**Given data**
>>>
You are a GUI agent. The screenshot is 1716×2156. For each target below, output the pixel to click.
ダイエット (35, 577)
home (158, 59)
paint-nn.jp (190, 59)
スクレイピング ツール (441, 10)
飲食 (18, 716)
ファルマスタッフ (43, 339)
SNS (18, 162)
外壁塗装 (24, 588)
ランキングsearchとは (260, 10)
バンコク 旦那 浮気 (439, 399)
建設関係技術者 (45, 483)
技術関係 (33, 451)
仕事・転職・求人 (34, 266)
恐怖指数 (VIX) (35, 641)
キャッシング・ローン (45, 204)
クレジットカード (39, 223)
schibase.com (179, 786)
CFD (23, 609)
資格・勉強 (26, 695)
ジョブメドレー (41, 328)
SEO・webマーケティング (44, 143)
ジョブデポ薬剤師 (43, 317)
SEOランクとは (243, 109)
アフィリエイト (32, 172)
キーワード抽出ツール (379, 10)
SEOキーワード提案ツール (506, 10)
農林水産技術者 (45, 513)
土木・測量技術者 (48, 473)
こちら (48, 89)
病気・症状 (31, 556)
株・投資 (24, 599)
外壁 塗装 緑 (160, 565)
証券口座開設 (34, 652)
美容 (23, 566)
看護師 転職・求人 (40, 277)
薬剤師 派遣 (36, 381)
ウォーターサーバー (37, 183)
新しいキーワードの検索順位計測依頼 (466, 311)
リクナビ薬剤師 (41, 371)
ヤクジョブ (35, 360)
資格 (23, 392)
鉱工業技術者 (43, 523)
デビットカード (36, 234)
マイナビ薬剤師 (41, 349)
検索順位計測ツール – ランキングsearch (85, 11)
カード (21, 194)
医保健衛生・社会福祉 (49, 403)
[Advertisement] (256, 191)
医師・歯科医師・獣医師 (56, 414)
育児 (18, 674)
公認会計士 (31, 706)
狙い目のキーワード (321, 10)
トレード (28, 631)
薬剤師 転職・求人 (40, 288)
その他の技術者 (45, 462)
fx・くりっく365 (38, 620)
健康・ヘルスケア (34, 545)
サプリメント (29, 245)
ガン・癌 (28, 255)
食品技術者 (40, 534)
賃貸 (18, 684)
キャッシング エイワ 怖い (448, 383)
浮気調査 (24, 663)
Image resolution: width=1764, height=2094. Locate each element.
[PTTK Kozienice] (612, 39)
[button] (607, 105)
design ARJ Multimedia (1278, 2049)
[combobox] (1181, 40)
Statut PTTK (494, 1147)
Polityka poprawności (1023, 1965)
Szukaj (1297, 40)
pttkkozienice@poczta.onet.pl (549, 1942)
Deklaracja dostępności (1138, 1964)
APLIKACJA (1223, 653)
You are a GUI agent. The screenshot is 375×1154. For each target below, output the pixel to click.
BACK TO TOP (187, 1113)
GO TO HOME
<<<
For each line of the listing that holds the word "pixel", show that line.

**Answer for this exercise**
You are a GUI agent. The screenshot is 1716×2156. For each target below, output the pixel to click.
You are a GUI agent. The screenshot is 375×1154. For each target below, output the pixel to click.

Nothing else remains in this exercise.